Stuff South Africa

Light Start – Vuma does Cape Town, Manga motoring, Vodacom VR and Uber’s hunt for fresh blood

Vumatel takes on Cape Town

Vumatel graphicThe plucky fibre company that kickstarted Johannesburg’s fibre-to-the-home (FTTH) scene has announced its pink shirts will now be seen around some of the Mother City’s neighbourhoods. The company announced on Friday that it’s successfully installed fibre in the Cape Town suburb of Tamboerskloof, with Oranjezicht and Vredehoek next on the list. Vumatel currently has services in almost 30 Johannesburg suburbs, and says it’ll use the same approach in Cape Town it’s used there. That is, if you want fibre you need to go here and register your interest. Preferably encourage your neighbours to do likewise, because the more people who express interest in a particular suburb the sooner Vumatel’s likely to roll out there. Ah, that old demand meeting supply lark.

Source: Vumatel

The Manga-inspired Toyota

Toyota’s UK special projects department is our new favourite Toyota department. It’s decided to reimagine the fictional AE86 as though it were a real car. Called the “86 Initial D concept”, the car is based on an animated one featured in the Initial D comic series that concerns a young petrol attendant named Takumi Fujiwara who spends his nights speeding (and drifting) along treacherous mountain roads in an old Toyota Sprinter Trueno. Is he out to save the world, vanquish villains or defend his girlfriend’s honour? No, he’s delivering tofu for his dad’s business. The comic may have done nothing for tofu sales, but it made the Toyota Sprinter Trueno — or Corolla Levin and Corolla GT as it’s known elsewhere — and the more current Toyota 86, as much working-class heroes as Opel’s Superboss.

Source: Gizmag

Vodacom’s going virtual, really (well, sort of)
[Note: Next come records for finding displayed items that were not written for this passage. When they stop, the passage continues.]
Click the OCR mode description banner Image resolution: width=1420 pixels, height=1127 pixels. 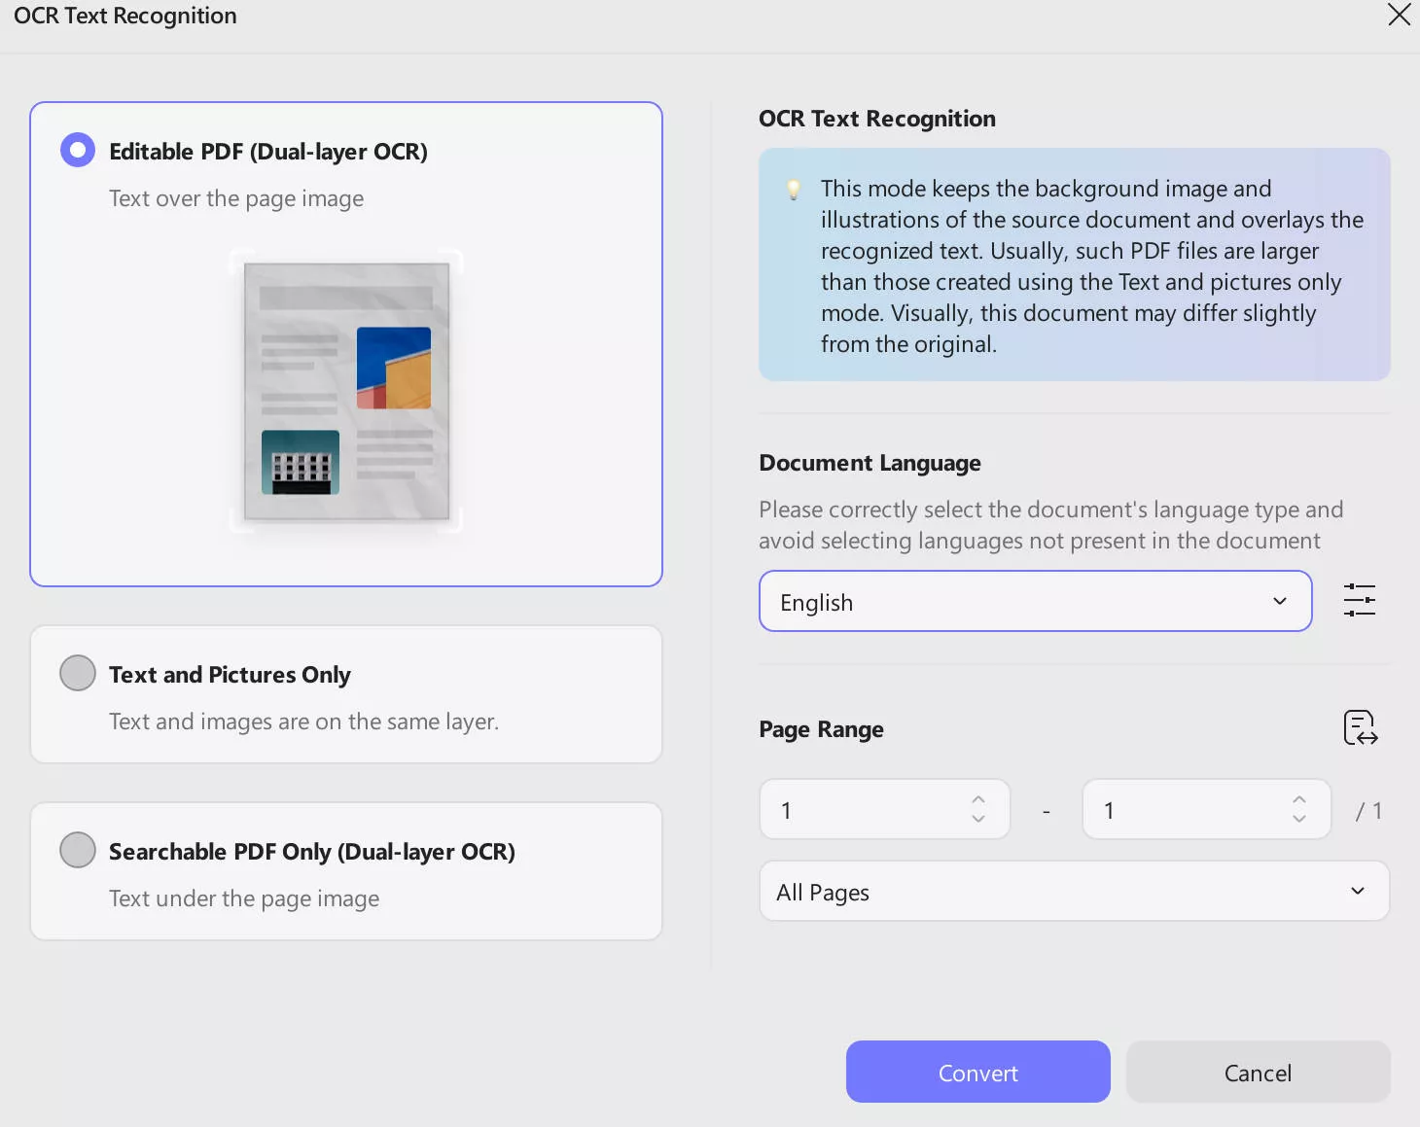pyautogui.click(x=1074, y=264)
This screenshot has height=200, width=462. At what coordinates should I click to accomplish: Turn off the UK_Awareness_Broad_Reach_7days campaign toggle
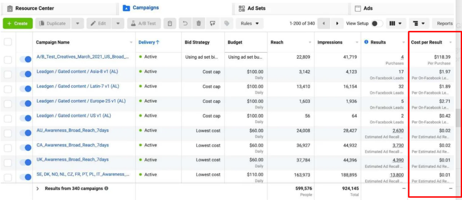pos(25,163)
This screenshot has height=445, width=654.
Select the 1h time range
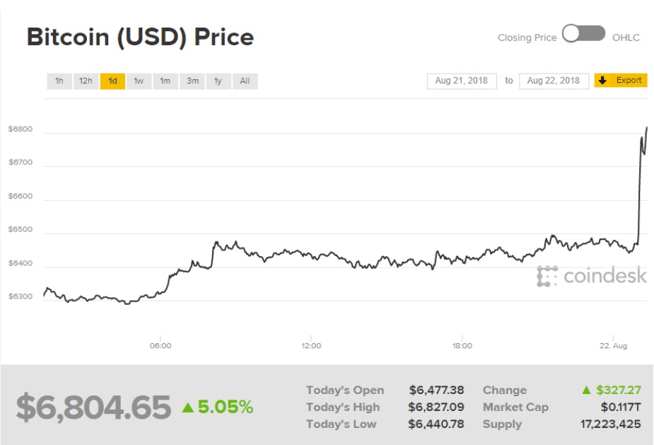59,81
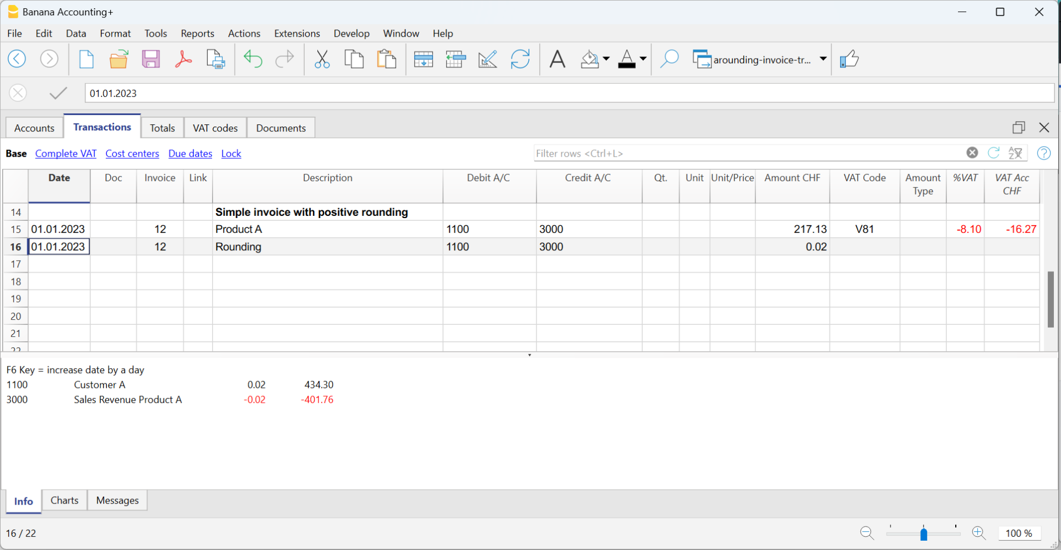Undo the last action with the green arrow
Image resolution: width=1061 pixels, height=550 pixels.
point(253,59)
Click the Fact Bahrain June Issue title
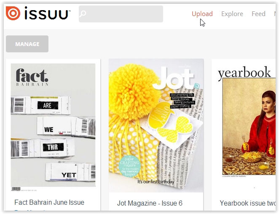This screenshot has height=214, width=279. pos(49,202)
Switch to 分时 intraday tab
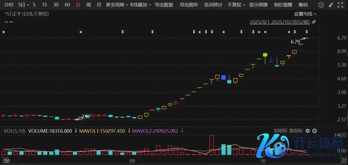348x165 pixels. click(9, 5)
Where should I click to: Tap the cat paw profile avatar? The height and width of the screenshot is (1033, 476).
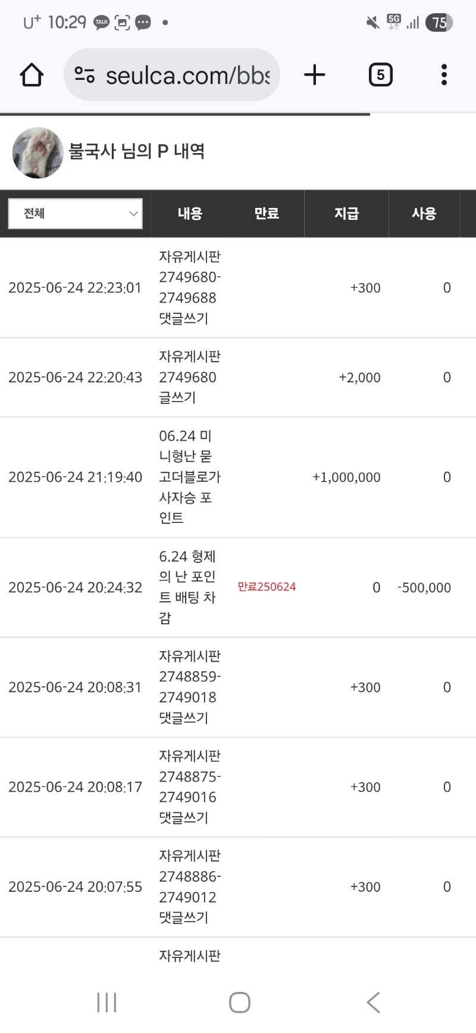(x=37, y=153)
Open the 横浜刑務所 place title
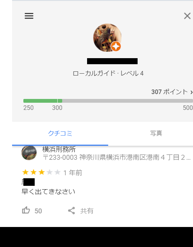 (x=59, y=149)
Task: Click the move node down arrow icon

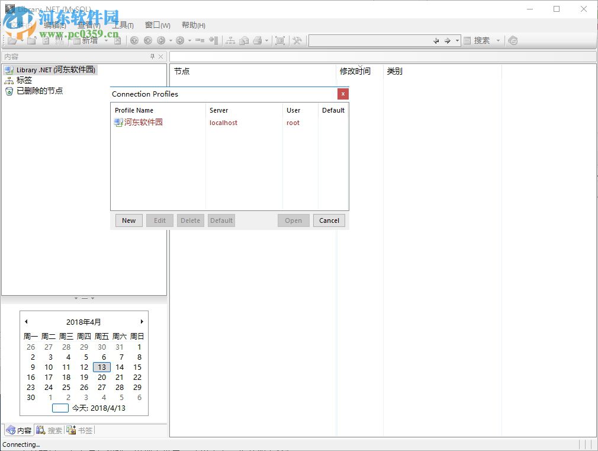Action: (148, 40)
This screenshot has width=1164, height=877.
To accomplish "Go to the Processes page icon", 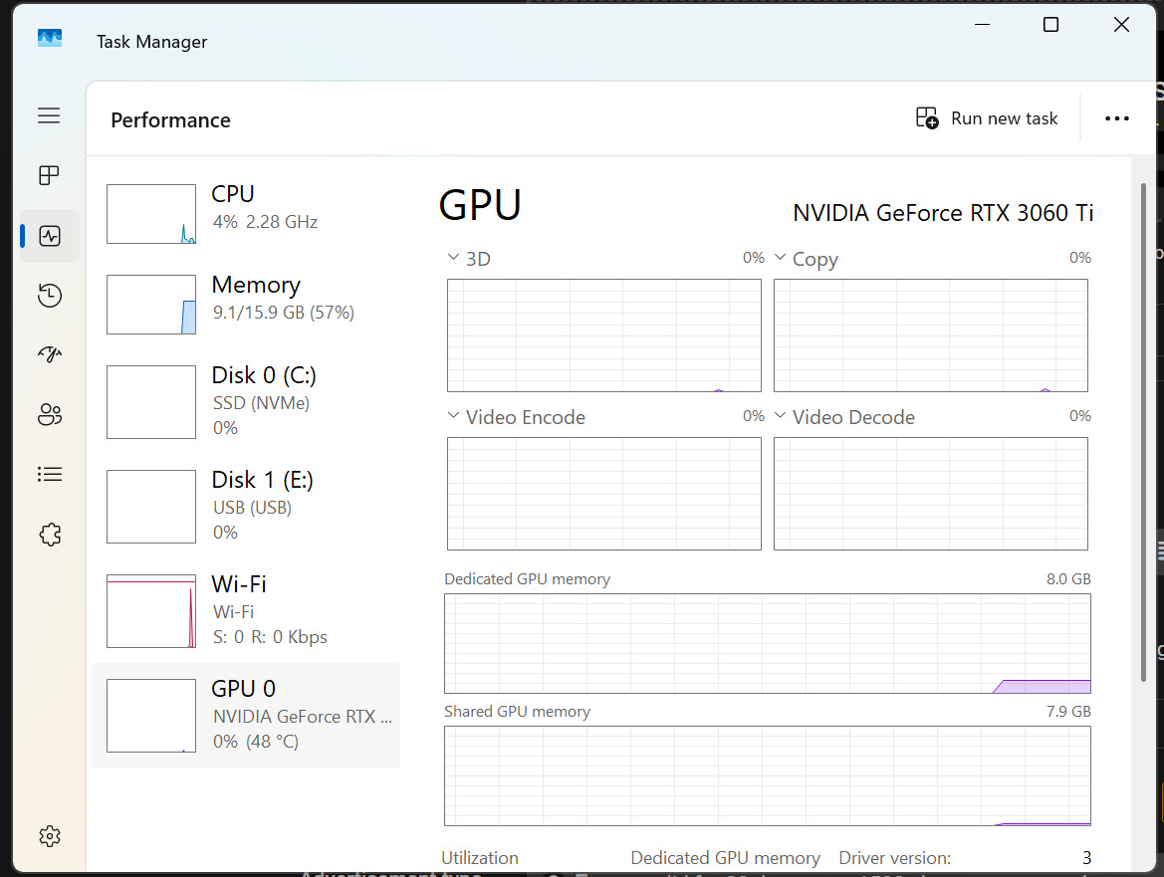I will pos(49,176).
South African mobile operator Vodacom has made its own handsets for a decade now, and with good reason. Why should the OEMs (original equipment manufacturers) have all the fun (and make all the money)? Last financial year the operator sold more than 2.5 million of it’s Vodacom-branded devices, which accounted for a whopping 25.7% of its total device sales. Well fan us with a budget tablet and call us spendthrifts! To celebrate the decade milestone and sell even more kit, Vodacom’s announced half a dozen new in-house handsets and tablets, including the mid-range Smart ultra 7 and the high-end, LTE-enabled Smart platinum 7. To make the latter even more appealing the company has launched an accompanying Vodacom branded virtual reality (VR) headset. If you think it looks a lot like Samsung’s Gear VR headset, well, you’re quite right.

Source: Vodacom Now

Uber South Africa wants new riders

It’s been a pretty tumultuous year for Uber in South Africa. Between protests, price cuts that didn’t work and most recently a large group of drivers unionising to try and pressure the company to pay them better, Uber’s been putting out fires all over the place. Nonetheless, Toyota Corolla sales continue to sore as ever more people seek to become drivers, or employ one. With the recent price reduction failing to boost demand for the service as expected, Uber’s now announced it’s doubled the value of the incentive for existing users to get new users to sign up and take a trip, but only for a limited time, mind you. Previously, riders who shared their referral code would get a trip worth up to R100 if someone used their code (that someone would get a ride up to R100 for free, too). Now that’s R200. Though it’s worth noting that’s a ride up to the value of R200, not R200 in credit. Which sucks a bit. Why? Because we almost never take a trip that costs more than R100, and because in the early days Uber used to give you credit for referrals, not a single trip.